__Problem requirements__
Pull every line with "Follow" from the data below and copy it.

--- Data records Enclosed Below ---

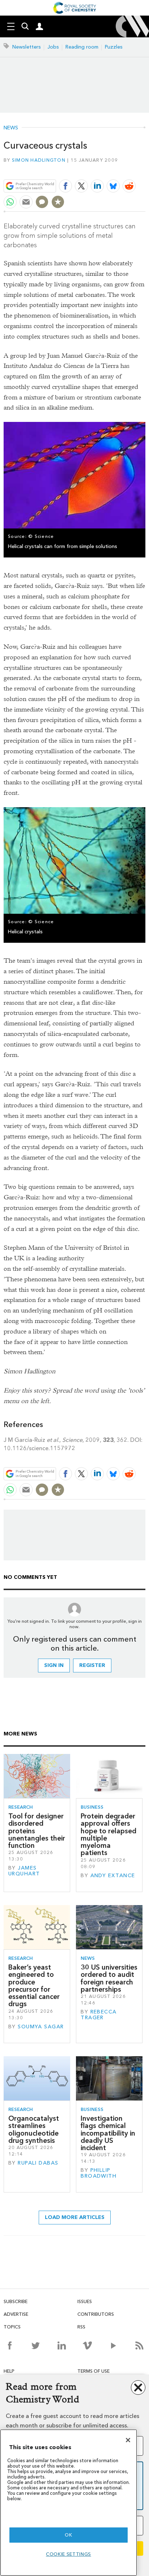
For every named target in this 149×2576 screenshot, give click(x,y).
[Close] (128, 2440)
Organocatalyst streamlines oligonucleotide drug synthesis (33, 2129)
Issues (84, 2301)
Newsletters (26, 47)
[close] (144, 169)
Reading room (81, 47)
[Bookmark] (57, 201)
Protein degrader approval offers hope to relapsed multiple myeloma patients (108, 1834)
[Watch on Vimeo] (87, 2345)
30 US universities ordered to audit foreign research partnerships (109, 1978)
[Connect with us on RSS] (139, 2345)
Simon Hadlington (38, 160)
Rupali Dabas (38, 2163)
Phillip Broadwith (98, 2173)
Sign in (54, 1665)
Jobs (53, 47)
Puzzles (114, 47)
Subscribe (15, 2301)
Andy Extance (112, 1875)
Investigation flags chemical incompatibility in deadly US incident (108, 2133)
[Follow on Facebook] (10, 2345)
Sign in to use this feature (110, 169)
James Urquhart (24, 1871)
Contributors (95, 2314)
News (11, 128)
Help (9, 2371)
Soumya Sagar (41, 2027)
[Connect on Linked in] (62, 2345)
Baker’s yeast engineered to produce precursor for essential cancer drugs (34, 1985)
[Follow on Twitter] (36, 2345)
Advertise (16, 2314)
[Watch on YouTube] (113, 2345)
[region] (68, 2502)
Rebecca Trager (98, 2015)
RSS (81, 2327)
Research (20, 1807)
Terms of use (93, 2371)
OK (68, 2535)
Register (92, 1665)
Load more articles (75, 2217)
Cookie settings (68, 2554)
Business (92, 1807)
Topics (12, 2327)
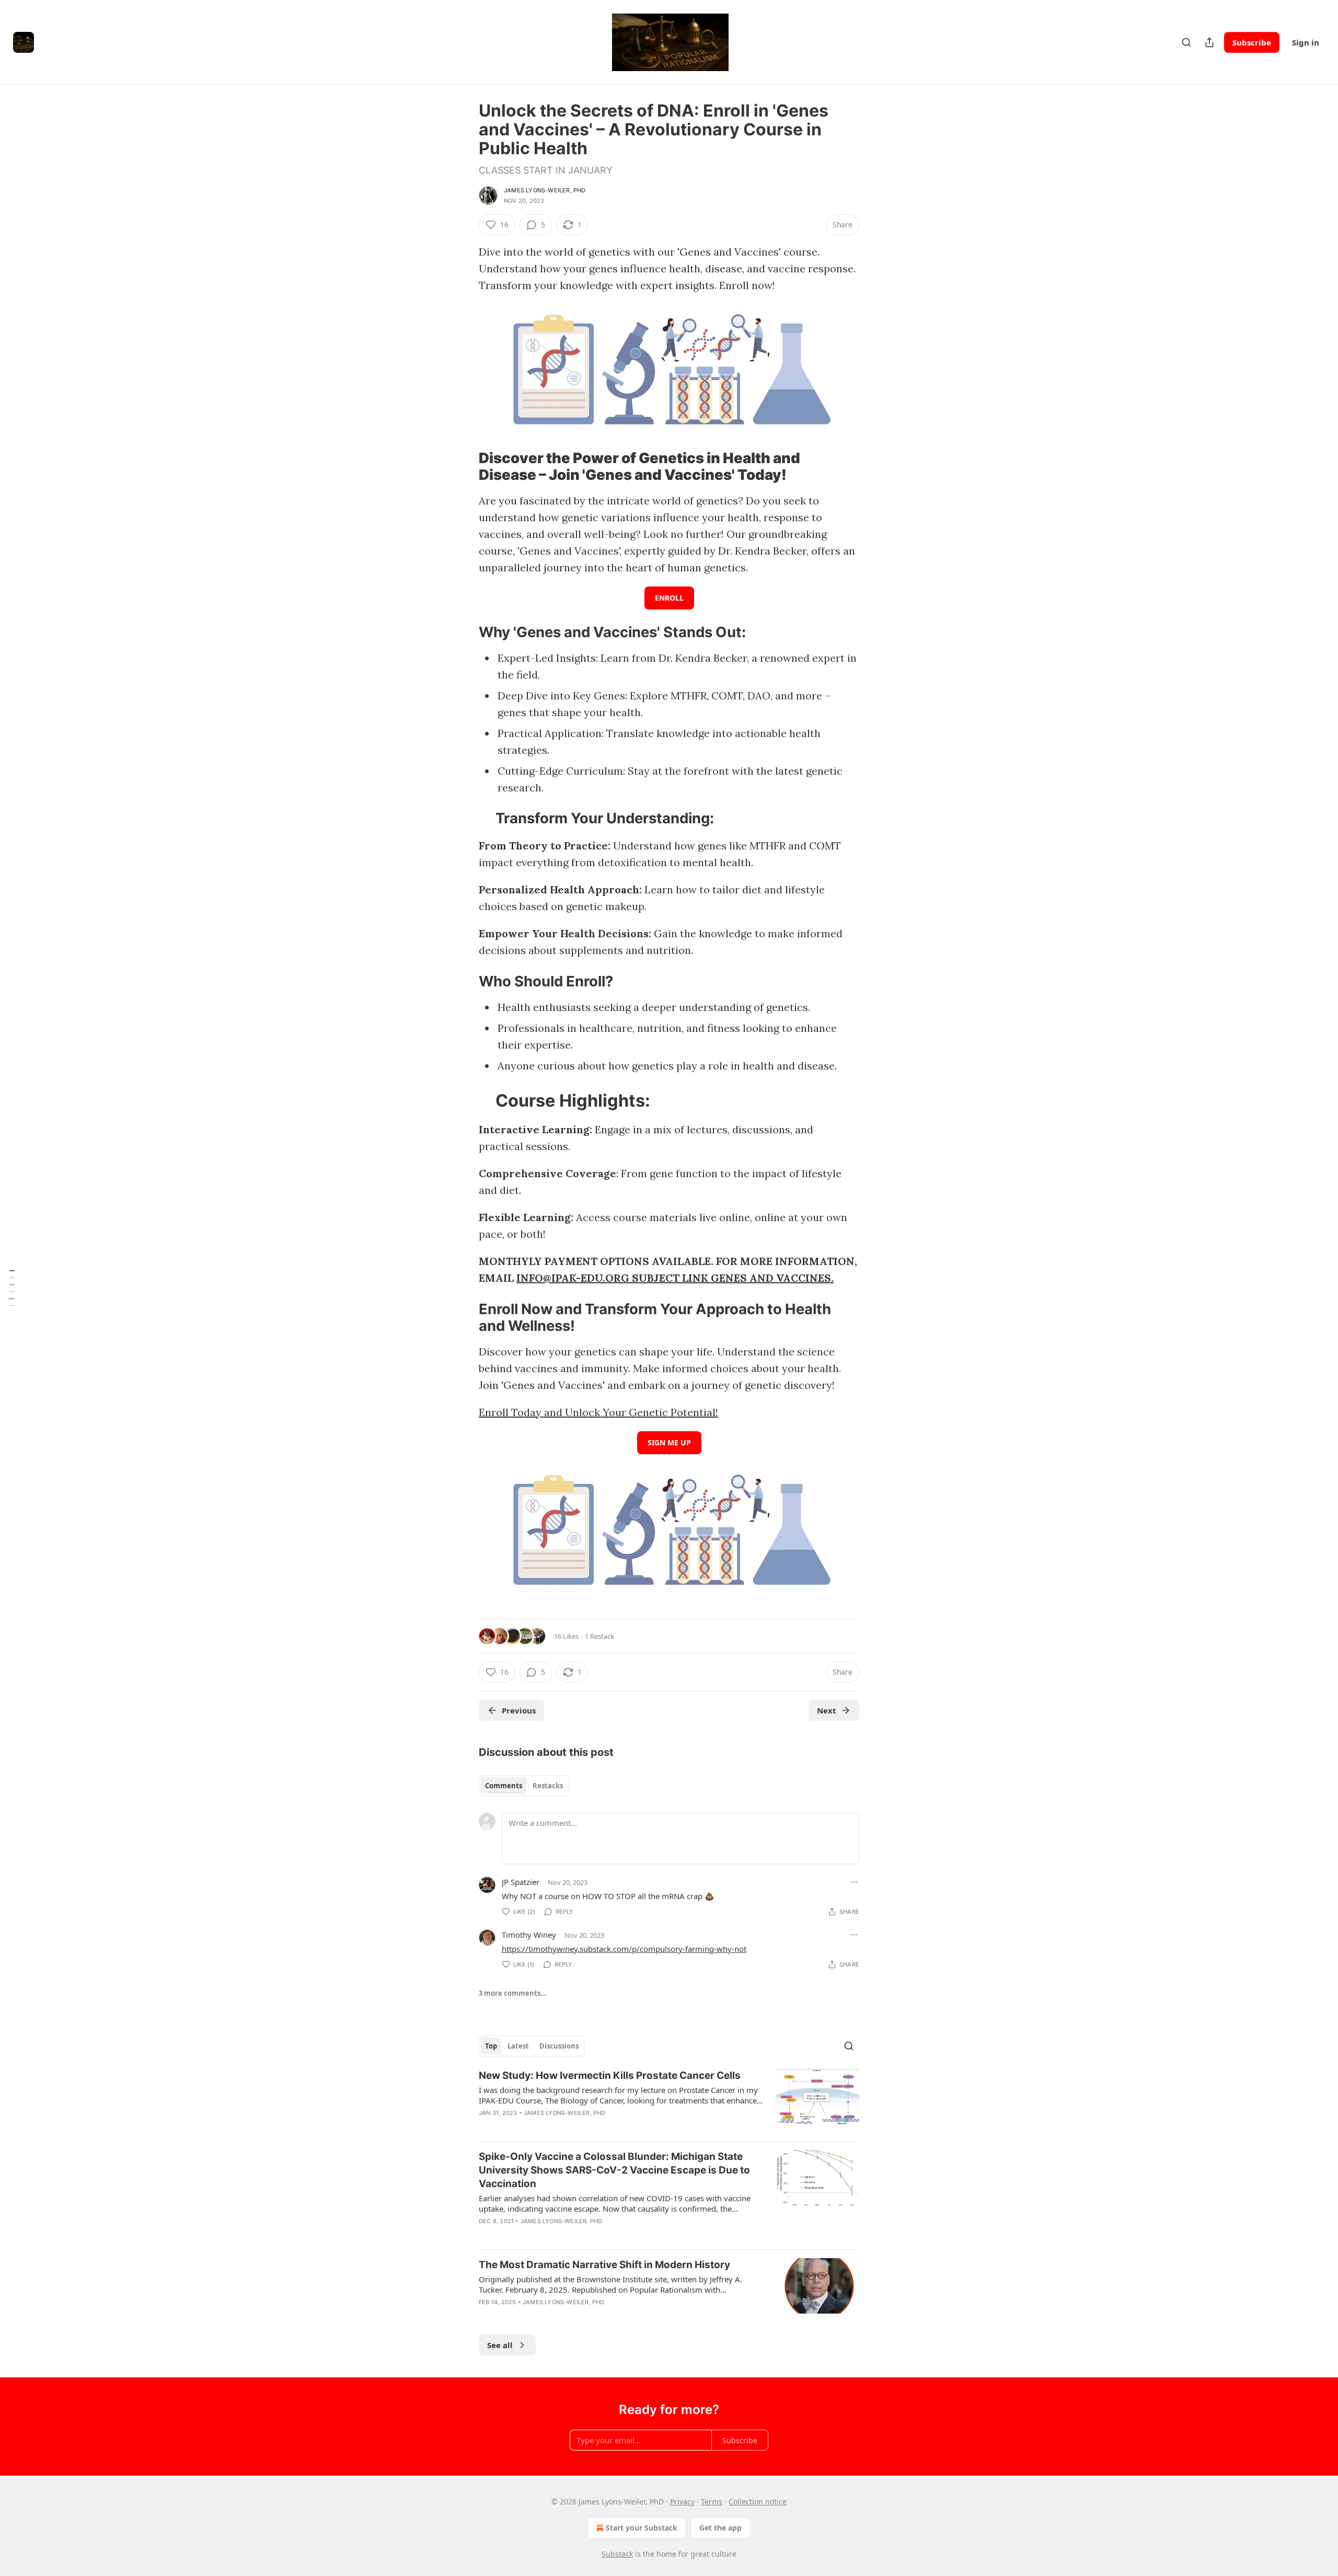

--- End of Enclosed Data records ---

__Solution to the exercise__
[Follow on Facebook] (10, 2345)
[Follow on Twitter] (36, 2345)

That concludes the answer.